Most directors feel the need to re-imagine, re-interpret or otherwise update Shakespeare for contemporary audiences, but none more so than Paul Hart, who has – by finding humour in one of the Bard’s darkest works – transformed what can be a staid, dour and overly familiar play into a very fresh, exciting and hugely entertaining romp through history.

Propeller’s Richard III is a truly bizarre but ultimately well-judged mix of influences: set in what appears to be a Victorian mental hospital-cum-abattoir and interspersed throughout with jaunty close harmony singing and copious amounts of fake blood and guts, it has more than a hint of Sweeney Todd about it. There is also a strong thread of gory, gothic camp running all the way though, bringing to mind The Rocky Horror Picture Show – Richard and his Queen walk to their coronation on a carpet of bodybags and, after eventually killing her, he bites her finger off in order to get the wedding ring back.

The Propeller group’s overriding concern for their productions to be accessible is obvious here. For those who find Shakespeare difficult to penetrate, Hart bring his meaning from between the lines and shoves it the audience’s faces. Murder and torture – so often pushed off the stage and only referred to obliquely – are brought front and centre, with one of the many victims being spectacularly chainsawed to death by the ever-present chorus of sinister butchers.
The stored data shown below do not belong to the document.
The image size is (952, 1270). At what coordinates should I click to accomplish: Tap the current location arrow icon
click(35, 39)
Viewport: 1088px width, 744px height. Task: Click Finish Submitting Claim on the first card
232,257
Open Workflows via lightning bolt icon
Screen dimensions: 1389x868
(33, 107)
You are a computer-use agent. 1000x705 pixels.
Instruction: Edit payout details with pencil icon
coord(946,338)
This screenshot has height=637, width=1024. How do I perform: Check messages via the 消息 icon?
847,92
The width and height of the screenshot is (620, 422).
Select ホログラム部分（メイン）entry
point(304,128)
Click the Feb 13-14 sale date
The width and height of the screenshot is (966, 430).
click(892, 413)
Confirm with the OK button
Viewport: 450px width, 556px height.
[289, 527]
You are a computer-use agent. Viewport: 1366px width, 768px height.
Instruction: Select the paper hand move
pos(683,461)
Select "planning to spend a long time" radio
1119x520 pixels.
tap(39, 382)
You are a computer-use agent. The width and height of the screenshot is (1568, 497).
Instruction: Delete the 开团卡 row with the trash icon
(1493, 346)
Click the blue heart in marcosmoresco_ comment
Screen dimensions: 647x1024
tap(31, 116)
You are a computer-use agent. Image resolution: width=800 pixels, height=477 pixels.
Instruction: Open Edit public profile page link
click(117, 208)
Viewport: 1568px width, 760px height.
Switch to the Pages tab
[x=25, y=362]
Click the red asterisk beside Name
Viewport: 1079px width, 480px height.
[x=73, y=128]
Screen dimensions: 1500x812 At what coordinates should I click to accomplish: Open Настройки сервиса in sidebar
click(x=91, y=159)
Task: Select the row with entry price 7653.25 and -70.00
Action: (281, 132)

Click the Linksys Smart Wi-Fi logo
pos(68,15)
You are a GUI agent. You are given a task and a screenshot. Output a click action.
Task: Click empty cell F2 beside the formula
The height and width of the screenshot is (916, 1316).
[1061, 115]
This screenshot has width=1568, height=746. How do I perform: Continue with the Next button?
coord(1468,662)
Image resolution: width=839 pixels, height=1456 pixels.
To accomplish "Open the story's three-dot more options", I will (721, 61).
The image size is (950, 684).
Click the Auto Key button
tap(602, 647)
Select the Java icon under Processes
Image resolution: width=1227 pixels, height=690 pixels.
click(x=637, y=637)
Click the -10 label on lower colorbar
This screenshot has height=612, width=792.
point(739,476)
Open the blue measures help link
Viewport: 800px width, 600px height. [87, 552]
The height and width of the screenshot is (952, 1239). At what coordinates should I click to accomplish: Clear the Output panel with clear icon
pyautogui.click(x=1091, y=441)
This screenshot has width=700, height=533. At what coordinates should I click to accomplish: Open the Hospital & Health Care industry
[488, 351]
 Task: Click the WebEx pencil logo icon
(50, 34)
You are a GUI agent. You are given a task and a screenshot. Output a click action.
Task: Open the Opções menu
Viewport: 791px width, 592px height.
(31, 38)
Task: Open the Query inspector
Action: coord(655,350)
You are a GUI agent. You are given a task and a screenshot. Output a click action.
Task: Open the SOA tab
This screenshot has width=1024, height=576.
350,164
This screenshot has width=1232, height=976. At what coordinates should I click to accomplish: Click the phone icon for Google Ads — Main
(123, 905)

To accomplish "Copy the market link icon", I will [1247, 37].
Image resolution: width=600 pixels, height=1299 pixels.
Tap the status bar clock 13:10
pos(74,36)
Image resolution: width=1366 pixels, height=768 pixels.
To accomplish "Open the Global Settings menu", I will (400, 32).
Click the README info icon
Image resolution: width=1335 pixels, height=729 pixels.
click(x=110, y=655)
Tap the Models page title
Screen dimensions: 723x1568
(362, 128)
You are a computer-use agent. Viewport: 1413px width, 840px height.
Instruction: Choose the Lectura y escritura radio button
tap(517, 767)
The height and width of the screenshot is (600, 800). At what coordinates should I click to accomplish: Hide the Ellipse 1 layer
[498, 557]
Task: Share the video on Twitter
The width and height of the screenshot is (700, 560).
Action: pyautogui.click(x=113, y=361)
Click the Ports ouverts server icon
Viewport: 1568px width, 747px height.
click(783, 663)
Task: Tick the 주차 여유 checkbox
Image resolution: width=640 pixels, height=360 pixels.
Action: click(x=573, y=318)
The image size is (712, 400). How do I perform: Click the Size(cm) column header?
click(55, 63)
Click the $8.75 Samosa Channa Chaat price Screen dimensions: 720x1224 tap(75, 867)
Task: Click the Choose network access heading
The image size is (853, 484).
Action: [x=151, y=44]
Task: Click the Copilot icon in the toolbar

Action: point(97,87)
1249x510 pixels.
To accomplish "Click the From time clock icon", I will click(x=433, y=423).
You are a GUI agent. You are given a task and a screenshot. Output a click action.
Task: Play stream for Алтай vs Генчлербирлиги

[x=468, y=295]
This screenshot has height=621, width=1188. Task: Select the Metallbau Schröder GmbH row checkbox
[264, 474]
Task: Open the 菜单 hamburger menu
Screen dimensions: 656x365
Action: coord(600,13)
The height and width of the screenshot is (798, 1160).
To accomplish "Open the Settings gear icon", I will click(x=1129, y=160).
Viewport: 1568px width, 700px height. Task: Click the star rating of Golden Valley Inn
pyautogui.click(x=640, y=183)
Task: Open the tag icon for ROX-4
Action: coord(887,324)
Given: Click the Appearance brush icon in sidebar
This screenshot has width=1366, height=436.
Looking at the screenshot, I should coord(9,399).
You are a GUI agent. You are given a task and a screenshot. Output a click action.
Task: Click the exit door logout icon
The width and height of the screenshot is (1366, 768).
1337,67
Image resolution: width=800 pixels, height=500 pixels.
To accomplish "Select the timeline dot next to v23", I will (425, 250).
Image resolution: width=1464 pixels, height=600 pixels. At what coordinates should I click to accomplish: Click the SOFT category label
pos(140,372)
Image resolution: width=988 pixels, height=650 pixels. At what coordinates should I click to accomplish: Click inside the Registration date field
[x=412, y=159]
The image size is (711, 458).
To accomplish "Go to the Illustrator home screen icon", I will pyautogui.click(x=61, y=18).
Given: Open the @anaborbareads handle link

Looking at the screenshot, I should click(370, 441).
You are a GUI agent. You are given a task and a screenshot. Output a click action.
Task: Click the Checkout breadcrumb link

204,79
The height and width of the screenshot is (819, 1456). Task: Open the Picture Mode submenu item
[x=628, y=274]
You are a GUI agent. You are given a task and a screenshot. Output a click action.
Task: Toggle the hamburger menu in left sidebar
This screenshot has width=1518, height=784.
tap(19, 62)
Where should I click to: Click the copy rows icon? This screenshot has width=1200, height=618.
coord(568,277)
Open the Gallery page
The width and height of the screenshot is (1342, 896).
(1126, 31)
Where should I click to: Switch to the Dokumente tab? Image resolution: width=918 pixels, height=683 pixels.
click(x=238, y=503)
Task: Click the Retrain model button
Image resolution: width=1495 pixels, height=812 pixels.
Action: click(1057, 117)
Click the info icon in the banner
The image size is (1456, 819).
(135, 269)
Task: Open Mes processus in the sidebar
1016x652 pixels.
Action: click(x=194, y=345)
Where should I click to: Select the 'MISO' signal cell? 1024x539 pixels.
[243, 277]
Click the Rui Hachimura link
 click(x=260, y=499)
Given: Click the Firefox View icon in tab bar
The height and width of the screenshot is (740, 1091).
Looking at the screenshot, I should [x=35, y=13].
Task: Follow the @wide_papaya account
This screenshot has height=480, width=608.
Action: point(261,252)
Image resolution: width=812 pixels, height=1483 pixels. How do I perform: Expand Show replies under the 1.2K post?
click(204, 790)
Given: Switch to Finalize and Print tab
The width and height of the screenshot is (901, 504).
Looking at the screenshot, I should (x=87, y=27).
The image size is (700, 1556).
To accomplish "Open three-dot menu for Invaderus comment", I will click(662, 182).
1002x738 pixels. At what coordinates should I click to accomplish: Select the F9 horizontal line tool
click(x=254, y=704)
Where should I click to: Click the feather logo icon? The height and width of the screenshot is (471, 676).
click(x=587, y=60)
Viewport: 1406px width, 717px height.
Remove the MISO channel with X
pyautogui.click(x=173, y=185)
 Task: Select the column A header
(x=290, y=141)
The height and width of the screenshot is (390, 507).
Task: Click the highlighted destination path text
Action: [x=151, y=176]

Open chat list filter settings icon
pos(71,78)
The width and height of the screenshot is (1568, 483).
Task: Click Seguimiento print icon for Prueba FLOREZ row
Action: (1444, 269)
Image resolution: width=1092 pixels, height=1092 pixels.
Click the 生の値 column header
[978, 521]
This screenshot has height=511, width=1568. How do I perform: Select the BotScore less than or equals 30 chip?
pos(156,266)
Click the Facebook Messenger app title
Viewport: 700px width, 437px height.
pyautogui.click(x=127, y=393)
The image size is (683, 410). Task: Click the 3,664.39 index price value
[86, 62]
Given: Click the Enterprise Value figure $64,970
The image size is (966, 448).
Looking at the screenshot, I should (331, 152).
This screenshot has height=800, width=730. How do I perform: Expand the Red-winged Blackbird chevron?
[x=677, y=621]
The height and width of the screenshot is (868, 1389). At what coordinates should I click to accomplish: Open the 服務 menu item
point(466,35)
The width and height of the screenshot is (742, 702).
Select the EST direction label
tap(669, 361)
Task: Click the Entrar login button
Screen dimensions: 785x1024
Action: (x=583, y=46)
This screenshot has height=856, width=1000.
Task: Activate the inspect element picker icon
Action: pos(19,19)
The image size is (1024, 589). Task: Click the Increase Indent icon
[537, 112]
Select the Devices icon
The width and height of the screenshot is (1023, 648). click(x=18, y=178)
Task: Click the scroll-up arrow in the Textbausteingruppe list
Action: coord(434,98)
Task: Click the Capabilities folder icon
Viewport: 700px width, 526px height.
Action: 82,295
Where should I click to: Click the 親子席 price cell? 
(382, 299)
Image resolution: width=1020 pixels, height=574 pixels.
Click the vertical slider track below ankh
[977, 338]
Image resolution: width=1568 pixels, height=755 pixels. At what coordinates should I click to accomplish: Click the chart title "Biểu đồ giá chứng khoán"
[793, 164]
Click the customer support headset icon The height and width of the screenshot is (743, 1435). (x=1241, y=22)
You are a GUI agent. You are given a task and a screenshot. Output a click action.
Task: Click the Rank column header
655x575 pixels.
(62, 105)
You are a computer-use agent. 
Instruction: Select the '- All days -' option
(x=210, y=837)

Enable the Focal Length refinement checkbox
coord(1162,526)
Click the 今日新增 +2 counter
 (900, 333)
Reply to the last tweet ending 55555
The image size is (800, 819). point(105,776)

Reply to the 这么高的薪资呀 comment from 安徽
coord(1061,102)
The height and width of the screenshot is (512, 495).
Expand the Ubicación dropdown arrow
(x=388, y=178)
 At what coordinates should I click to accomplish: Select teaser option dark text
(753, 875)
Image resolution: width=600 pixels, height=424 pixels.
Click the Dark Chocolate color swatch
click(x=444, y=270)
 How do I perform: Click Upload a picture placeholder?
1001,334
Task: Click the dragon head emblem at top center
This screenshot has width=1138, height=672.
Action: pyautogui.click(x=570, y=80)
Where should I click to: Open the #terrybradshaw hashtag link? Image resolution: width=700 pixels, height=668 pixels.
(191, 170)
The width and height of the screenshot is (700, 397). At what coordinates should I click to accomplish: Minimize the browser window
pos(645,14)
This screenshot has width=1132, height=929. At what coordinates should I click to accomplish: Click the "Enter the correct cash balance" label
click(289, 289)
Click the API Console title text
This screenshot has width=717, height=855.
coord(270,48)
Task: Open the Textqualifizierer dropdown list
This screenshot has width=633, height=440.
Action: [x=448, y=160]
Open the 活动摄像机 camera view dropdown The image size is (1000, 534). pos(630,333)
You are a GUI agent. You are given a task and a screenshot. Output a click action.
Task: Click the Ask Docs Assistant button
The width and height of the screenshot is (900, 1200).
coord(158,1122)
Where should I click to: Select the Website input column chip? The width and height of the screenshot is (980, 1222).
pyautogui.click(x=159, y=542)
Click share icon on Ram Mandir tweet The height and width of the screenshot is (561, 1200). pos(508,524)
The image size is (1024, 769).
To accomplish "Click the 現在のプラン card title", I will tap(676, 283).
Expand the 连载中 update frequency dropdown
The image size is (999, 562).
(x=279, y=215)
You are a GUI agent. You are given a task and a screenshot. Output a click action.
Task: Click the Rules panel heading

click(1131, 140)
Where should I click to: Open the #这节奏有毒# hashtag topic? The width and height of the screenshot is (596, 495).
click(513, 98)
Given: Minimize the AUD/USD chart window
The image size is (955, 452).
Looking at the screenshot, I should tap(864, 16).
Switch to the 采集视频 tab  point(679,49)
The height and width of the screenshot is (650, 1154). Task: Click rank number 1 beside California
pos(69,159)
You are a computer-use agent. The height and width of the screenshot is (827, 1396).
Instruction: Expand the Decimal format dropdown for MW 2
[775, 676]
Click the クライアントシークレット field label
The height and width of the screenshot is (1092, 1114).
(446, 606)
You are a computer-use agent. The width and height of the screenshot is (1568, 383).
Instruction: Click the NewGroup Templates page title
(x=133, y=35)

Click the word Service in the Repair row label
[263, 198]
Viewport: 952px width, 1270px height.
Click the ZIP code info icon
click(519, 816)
Like Ian Richardson before him, Richard Clothier -in the title role – understands that even the darkest, most evil characters can endear themselves to the audience, and Clothier does so in a series of charming, arresting asides to the audience even as he kills his way to the top. It is, however, far from being only an irrevent, disrespectful send-up of the original text and – albeit after a first half drags and loses its way somewhat – becomes a fully-fledged, intelligent commentary on the inherently corruptive nature of power, as Shakespeare intended. The energy and pace the first half lacks is in evidence in the second, with the audience being made very much aware of the steady, inexorable build-up to war and of the momentous nature of what they see unfolding before them. However eccentric and playful the interpretation, it is made very clear that we are witnessing a key turning point in English history that had very real ramifications for centuries to come.